See also: the announcement
Push for Open Access to Research
Michael Geist, BBC News
In this article, Internet law professor Michael Geist takes a look at a fundamental shift in the way research journals become available to the public. Last month five leading European research institutions launched a petition that called on the European Commission to establish a new policy that would require all government-funded research to be made available to the public shortly after publication. That requirement -- called an open access principle—would leverage widespread internet connectivity with low-cost electronic publication to create a freely available virtual scientific library available to the entire globe. Despite scant media attention, word of the petition spread quickly throughout the scientific and research communities.
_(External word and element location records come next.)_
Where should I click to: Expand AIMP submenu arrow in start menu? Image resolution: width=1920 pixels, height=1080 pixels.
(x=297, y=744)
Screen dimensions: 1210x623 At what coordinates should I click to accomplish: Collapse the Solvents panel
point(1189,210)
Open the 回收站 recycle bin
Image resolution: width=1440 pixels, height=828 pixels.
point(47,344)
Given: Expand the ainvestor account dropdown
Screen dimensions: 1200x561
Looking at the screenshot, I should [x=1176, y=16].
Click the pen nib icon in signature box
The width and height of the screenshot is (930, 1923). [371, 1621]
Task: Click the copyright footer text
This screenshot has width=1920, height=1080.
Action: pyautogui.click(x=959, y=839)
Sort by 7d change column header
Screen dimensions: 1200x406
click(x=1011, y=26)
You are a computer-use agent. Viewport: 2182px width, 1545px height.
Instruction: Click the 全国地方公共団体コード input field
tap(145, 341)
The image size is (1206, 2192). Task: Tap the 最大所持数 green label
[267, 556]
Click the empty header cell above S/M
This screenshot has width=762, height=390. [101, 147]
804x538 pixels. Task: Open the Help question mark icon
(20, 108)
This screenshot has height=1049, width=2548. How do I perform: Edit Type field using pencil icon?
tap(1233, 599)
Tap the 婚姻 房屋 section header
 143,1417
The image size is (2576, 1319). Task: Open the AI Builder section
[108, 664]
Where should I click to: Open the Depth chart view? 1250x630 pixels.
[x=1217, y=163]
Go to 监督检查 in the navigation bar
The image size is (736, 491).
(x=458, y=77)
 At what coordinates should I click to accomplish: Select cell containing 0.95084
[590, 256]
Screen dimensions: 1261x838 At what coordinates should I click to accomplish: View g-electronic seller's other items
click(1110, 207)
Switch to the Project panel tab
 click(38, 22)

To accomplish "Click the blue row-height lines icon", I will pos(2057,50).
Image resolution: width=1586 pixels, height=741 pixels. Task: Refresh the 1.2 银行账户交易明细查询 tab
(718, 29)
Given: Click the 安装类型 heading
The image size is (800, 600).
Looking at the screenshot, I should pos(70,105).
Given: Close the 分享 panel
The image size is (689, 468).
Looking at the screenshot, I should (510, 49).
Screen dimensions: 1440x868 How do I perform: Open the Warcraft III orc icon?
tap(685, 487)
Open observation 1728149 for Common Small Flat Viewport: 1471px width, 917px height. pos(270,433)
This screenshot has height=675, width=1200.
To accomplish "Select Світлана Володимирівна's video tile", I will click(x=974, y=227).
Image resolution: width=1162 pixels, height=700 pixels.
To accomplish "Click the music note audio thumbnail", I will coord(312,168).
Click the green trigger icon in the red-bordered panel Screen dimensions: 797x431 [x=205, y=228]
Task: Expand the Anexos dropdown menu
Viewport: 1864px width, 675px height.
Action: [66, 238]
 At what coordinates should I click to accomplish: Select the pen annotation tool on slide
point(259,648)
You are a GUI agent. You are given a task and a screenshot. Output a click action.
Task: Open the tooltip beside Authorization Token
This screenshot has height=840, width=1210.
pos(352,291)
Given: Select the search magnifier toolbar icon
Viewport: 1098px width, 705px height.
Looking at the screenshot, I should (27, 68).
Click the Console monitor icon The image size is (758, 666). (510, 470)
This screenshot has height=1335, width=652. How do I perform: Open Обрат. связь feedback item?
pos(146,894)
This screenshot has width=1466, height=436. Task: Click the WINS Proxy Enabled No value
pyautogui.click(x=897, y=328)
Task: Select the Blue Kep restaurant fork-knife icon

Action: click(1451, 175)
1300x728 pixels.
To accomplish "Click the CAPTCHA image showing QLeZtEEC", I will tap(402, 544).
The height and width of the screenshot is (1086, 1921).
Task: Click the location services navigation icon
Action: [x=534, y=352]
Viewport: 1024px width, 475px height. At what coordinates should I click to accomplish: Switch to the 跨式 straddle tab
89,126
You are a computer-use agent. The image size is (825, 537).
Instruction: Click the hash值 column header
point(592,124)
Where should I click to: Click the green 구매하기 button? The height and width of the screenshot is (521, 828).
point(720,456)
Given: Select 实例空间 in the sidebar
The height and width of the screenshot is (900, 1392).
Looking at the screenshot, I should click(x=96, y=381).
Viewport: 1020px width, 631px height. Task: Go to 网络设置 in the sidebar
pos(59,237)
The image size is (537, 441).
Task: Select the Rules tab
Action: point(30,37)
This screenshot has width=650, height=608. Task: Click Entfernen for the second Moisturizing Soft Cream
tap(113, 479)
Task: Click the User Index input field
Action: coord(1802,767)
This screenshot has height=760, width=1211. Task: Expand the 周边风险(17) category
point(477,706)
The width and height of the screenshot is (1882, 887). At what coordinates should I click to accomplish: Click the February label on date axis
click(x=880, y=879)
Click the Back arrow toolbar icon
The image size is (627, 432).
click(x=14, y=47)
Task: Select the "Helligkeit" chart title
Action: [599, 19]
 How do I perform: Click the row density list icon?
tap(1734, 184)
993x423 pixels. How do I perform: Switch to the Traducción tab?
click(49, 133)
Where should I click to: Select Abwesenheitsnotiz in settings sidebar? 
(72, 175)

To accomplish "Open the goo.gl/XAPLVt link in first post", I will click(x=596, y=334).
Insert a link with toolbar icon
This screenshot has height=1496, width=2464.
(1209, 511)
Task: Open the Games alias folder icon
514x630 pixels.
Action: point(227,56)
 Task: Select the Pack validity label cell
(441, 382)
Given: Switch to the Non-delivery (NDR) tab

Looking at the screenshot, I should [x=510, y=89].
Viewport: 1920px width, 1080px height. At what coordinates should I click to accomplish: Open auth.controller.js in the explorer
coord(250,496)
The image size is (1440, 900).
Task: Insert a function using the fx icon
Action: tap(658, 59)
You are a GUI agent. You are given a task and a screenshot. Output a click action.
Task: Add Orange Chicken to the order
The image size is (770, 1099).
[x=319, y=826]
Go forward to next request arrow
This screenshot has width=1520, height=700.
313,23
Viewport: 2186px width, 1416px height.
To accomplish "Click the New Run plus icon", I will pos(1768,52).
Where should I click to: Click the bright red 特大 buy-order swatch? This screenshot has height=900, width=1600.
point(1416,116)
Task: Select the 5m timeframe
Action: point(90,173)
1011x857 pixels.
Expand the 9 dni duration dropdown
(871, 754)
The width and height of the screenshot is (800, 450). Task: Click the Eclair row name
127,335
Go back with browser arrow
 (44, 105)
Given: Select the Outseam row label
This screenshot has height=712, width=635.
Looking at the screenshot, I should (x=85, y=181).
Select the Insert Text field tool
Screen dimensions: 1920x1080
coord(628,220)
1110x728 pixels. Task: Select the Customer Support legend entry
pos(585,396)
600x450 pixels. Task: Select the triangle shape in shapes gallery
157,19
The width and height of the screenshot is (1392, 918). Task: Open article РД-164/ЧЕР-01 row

Within weeks, it garnered more than 20,000 signatures, including several Nobel prize winners and 750 education, research, and cultural organisations from around the world. In response, the European Commission committed more than 51 million euros towards facilitating greater open access through support for open access journals and for the building of the infrastructure needed to house institutional repositories that can store the millions of academic articles written each year. The European developments demonstrate the growing global demand for open access, a trend that is forcing researchers, publishers, universities, and funding agencies to reconsider their role in the creation and dissemination of knowledge. In many countries, government funding agencies in the sciences, social sciences, and health sciences dole out hundreds of millions of dollars each year to support research at national universities. University researchers typically published their findings in expensive, peer-reviewed publications, which were purchased by those same publicly-funded universities. The model certainly proved lucrative for large publishers, yet resulted in the public paying twice for research that it was frequently unable to access. The Directory of Open Access Journals, a Swedish project that links to open access journals in all disciplines, currently lists more than 2,500 open access journals worldwide featuring a library in excess of 127,000 articles. Moreover, the cost of establishing an open access journal has dropped significantly.